A Gestação do “Portinglês”
A invasão inexorável
do idioma imperial transformará a língua no Brasil?
Há quem tema que a influência do inglês no português venha a
gerar mutações linguísticas no futuro.
Primeiro viria o portuglês, depois o portunglês, em seguida o portinglês e por
fim o pinglês. Exagero, claro, mas com o ensino promovido no país, talvez menos
impossível do que se imagina. Mais fácil, por exemplo, o sertão virar mar e a Amazônia,
sertão- coisas que já se tornaram possibilidade no Brasil: o mar no sertão pela
planejada transposição do São Francisco; e o sertão na Amazônia da seca.

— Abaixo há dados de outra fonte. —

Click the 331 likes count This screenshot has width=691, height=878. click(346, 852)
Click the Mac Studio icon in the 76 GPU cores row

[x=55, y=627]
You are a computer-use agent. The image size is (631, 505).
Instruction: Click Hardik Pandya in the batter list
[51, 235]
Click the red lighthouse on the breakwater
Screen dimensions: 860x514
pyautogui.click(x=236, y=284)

É natural que as línguas recebam a influência do idioma mais
importante do Ocidente.
Quanto mais receptivas, como o poroso e saltitante português
do Brasil, mais influência recebem. E nem é preciso lembrar que a maioria das
inovações científicas e tecnológicas já nasce batizada em inglês. Mas o fato é
que já se notam sinais do que se poderia chamar de
"portuglês" em certas áreas. É olhar ao redor,
ouvir conversas mercantis ou ler revistas e jornais.

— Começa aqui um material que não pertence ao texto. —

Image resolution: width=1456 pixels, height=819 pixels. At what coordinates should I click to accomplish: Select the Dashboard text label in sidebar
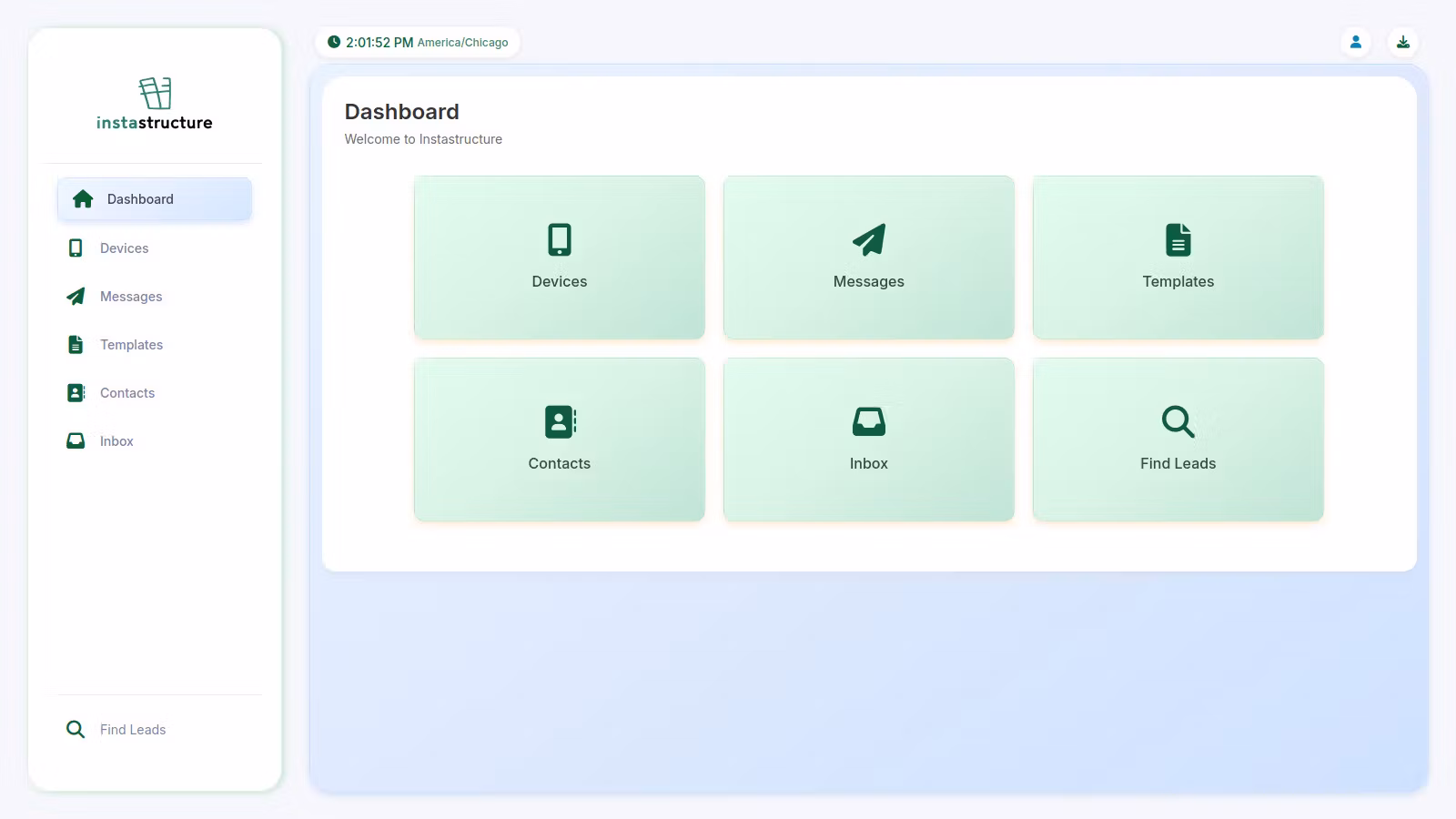click(x=140, y=199)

Uma manchete gritava que "Negócios com delivery crescem
em SP". Assim, sem destaque gráfico para a palavra delivery, como se ela
fosse freguesa dos dicionários. (Já há delivery order, carta que autoriza a
entrega de mercadorias.)
Delivery surge sem destaque em faixas de pizzarias ou casas
de comida chinesa, e ninguém se surpreende, porque o país está aberto às
novidades mais edificantes. Nada de mal em recebê-las, e os espíritos
resignados ante a realidade global devem até considerar delivery mais bonito e
mais significativo do que "entrega" ou "entrega-se em
casa".
No texto deliveroso havia também o atendimento ao cão doente
e ao dono doente do cão. Home Doctor é o nome de uma empresa que atende os
sem-saúde em aflição. E Dog
Doctor a que acode cães, gatos e papagaios, naturalmente.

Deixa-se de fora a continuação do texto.